Data for the task –
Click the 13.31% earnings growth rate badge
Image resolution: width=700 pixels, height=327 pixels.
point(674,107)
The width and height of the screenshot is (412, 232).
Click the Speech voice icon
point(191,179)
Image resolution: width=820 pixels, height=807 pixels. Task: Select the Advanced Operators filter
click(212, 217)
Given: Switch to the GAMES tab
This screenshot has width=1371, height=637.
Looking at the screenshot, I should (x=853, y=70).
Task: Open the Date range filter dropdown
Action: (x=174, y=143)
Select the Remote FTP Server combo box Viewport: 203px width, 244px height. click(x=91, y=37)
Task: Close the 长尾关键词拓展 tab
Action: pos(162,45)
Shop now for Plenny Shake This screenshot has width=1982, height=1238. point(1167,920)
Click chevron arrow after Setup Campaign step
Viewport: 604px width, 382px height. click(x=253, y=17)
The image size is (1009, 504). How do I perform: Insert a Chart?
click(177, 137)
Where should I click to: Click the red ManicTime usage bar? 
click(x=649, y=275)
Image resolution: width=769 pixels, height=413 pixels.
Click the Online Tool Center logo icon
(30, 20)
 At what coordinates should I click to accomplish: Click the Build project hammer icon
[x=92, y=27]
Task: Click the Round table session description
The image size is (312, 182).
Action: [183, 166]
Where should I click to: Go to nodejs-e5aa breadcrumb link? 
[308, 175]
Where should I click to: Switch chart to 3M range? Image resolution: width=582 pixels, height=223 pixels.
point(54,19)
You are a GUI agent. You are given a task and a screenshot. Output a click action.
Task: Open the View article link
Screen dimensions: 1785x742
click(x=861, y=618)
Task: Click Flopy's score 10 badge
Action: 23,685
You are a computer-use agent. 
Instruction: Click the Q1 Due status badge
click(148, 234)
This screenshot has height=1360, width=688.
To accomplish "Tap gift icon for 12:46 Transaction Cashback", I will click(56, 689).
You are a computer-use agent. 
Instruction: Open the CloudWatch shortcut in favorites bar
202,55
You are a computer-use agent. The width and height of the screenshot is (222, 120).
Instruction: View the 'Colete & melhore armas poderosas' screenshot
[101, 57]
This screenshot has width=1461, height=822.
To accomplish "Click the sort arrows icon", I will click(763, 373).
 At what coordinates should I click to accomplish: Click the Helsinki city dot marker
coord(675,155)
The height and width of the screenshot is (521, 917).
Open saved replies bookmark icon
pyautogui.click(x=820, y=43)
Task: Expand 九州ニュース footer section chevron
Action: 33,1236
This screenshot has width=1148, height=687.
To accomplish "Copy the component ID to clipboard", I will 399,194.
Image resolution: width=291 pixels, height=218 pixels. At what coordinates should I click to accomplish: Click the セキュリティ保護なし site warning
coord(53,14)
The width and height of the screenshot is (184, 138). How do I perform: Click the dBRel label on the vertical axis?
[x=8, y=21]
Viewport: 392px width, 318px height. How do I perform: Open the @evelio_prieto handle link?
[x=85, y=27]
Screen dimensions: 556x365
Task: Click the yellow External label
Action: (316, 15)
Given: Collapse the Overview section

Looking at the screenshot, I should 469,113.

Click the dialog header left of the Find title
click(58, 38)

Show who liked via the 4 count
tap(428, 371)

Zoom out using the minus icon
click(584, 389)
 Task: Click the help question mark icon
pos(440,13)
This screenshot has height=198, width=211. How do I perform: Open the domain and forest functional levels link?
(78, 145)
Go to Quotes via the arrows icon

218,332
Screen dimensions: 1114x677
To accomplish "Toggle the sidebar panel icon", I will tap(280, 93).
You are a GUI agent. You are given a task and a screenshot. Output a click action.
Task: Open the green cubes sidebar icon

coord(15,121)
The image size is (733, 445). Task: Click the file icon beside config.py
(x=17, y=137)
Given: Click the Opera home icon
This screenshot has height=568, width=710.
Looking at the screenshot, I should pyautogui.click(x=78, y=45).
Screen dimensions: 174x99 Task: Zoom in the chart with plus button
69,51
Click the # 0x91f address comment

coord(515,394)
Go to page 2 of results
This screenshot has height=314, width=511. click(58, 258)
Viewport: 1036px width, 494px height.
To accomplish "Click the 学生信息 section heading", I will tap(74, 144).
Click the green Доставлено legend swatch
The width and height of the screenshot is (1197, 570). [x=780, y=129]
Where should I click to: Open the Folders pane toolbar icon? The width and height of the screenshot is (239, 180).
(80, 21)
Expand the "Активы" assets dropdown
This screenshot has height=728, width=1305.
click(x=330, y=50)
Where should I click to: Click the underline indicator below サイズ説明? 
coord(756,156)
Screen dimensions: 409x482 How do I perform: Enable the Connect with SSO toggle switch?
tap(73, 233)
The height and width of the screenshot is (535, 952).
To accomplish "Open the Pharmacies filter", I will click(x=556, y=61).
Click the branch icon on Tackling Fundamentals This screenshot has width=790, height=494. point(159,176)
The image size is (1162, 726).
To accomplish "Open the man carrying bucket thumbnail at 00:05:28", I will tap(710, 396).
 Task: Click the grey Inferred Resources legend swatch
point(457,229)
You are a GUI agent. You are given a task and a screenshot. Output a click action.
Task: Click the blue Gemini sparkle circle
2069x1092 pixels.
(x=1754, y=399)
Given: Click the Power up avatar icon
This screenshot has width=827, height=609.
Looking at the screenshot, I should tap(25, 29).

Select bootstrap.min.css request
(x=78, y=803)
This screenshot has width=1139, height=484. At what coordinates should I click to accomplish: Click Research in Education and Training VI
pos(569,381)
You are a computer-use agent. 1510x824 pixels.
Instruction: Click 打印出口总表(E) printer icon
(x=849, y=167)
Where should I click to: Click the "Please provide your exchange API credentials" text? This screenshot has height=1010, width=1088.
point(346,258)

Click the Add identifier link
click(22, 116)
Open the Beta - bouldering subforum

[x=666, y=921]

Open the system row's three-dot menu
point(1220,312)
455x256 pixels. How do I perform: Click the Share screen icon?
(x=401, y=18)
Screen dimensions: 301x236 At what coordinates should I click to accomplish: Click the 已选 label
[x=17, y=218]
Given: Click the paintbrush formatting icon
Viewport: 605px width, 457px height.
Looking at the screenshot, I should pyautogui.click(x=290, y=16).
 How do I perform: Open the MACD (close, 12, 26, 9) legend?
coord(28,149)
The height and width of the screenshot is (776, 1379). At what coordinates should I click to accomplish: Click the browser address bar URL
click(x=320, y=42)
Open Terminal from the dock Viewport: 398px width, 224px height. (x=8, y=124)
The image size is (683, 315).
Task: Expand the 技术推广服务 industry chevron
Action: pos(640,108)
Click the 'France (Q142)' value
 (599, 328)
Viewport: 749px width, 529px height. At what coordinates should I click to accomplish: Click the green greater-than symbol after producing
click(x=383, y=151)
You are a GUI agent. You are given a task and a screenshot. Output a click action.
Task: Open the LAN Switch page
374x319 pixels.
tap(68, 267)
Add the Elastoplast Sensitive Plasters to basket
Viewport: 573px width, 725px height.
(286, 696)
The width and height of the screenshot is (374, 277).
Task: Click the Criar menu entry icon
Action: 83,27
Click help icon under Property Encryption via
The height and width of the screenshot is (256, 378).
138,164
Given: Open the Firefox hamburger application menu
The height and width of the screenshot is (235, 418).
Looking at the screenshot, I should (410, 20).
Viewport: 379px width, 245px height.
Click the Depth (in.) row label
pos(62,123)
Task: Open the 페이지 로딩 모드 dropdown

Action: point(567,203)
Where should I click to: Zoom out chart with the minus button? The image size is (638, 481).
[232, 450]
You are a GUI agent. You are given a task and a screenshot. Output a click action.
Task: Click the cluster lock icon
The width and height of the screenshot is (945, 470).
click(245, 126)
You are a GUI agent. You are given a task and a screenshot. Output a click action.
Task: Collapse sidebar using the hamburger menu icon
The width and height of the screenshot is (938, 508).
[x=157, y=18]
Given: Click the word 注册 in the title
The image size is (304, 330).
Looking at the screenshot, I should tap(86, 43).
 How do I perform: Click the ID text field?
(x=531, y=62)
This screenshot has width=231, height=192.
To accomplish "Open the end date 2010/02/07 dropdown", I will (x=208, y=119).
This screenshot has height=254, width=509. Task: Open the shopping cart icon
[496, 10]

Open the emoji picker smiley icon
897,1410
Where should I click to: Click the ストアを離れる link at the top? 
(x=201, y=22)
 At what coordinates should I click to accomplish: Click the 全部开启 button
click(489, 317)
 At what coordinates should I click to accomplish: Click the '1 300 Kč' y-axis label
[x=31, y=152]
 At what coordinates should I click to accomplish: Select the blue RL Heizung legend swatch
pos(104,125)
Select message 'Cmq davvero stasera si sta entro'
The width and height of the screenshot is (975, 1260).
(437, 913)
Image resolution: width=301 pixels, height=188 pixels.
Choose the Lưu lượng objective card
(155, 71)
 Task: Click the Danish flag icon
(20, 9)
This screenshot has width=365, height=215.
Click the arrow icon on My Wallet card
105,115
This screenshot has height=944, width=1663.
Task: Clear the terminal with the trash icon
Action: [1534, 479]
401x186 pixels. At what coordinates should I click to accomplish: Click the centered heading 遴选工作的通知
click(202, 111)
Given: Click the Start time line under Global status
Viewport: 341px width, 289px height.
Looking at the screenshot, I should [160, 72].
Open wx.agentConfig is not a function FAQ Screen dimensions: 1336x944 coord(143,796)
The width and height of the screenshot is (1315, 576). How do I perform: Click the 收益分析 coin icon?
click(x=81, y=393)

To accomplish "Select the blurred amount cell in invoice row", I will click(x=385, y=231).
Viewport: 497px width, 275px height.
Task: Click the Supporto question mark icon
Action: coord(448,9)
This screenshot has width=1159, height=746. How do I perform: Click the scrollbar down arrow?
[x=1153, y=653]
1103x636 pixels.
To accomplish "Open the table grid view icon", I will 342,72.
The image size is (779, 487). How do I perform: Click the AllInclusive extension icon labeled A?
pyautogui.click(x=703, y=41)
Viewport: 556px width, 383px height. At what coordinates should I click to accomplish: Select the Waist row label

Problem requirements – Can you repeat everything from the line containing "The image size is (779, 487)." down to the end of the listing, with "Waist" changed to "Hip" and the rest left as it is?

Exercise response –
The image size is (779, 487). How do I perform: Click the AllInclusive extension icon labeled A?
pyautogui.click(x=703, y=41)
Viewport: 556px width, 383px height. At what coordinates should I click to accomplish: Select the Hip row label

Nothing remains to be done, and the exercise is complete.